Year In Review : 1919 National League
Off the field...
A federal prohibition act known as the "Volstead Act" was passed over the veto of President Woodrow Wilson making provisions for the enforcement of the Eighteenth Amendment, which strictly forbid the manufacturing, sale, importing, or exporting of all intoxicating liquors. The act defined an intoxicating beverage as one containing more than .5% alcohol by volume and included all hard liquors and wines. It also gave federal agents the power to investigate and prosecute violations of the amendment at their own discretion.
On September 9th, three-quarters of the Boston police force voted to go on strike. Massachusetts Governor Calvin Coolidge quickly intervened to dismiss the strikers, stating that no labor dispute would be allowed to compromise public safety.
Race riots erupted in twenty-six U.S. cities during the summer including an extremely violent protest in Chicago that left thirty-eight dead, more than five-hundred injured, and many more homeless. The killing of a black teenager at the 26th Street beach sparked the conflict, but racial tension had been brewing in the "Windy City" for years.
In the American League...
In December, Colonel Jacob Ruppert purchased Babe Ruth from Boston Red Sox owner Harry Frazee. The New York Yankees owner paid a reported sum of $125,000 and guaranteed a $300,000 loan with Fenway Park as collateral for the promising pitcher/infielder who had completed the last season with fifty-four home runs and a .847 slugging percentage.
Chicago White Sox ace Eddie Cicotte (a member of the "Black Sox" scandal) beat the Philadelphia Athletics for the twelfth straight time on June 14th en route to a 29-7 season and an astounding 1.82 ERA.
On June 23rd, Boston Red Sox first baseman Stuffy McInnis made his first fielding error after successfully handling five-hundred twenty-six chances.
In the National League...
On June 8th, the Philadelphia Phillies outsmarted the New York Giants and broke the record for most stolen bases in an inning (set by Washington in 1915) after four runners made it to first base in the ninth and each stole both second and third.
Brooklyn Dodger Ed Konetchy went five-for-five on July 1st during a 9-4 win over the Philadelphia Phillies tallying his tenth straight hit and tying a record set by Washington's Jake Gettman in 1897.

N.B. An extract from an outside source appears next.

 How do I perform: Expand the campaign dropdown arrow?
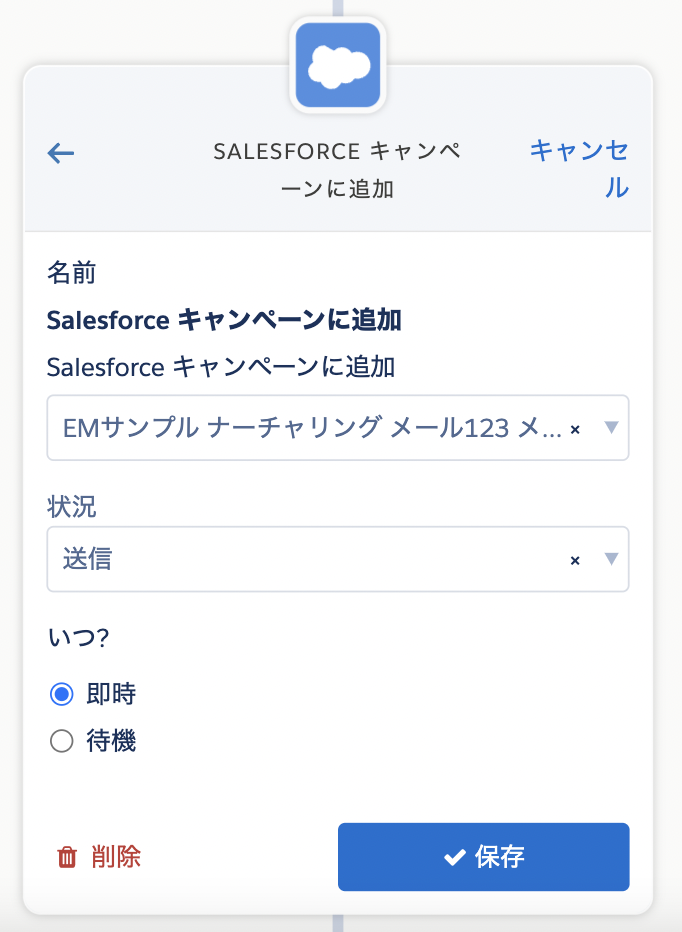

The National League voted to ban the use of spitball's by all new pitchers. The ban was formally worked out by the Rules Committee the following February and was expanded to include the use of all foreign substances (saliva, resin, talcum powder, paraffin) as well as any other alterations (shine or emery) to balls by pitchers.
Around the league...
Anticipating a poor season at the gate, major league owners decided to open a reduced one-hundred forty game season. Despite the lack of close races, attendance remained high all year and every club managed to show a profit at the end of the year.

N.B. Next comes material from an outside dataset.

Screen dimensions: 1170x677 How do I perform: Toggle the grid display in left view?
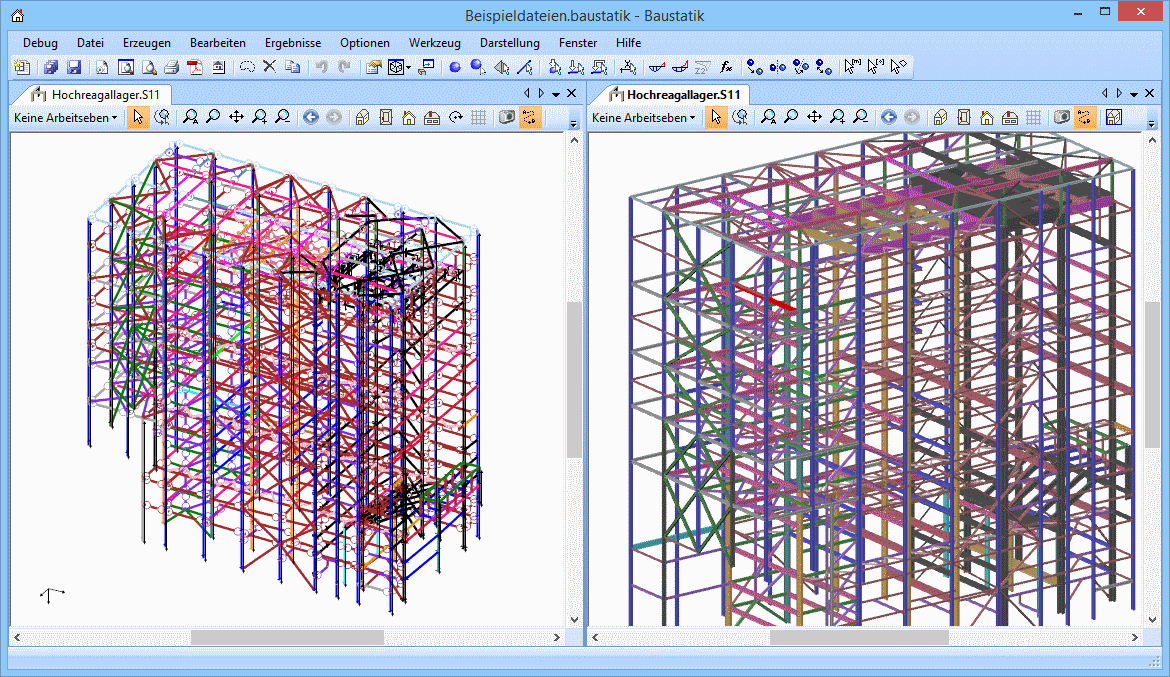(479, 117)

The 1919 World Series ignited the infamous "Black Sox" scandal after eight members of the participating White Sox including pitchers Eddie Cicotte and Claude (Lefty) Williams, outfielders Joe Jackson and Happy Felsch, first baseman Chick Gandil, shortstop Swede Risberg, third baseman Buck Weaver and reserve infielder Fred McMullin were all charged with conspiring to fix the outcome of the Fall Classic against the Cincinnati Reds. Cynics were tipped off before the Series even started when the pre-game betting odds swapped shortly before the first game. Despite the rumors, most fans and members of the press accepted the games to be true, but all that would change in 1920 as suspicions turned into confessions. To this day participants in the conspiracy have been denied entry into the Baseball Hall of Fame.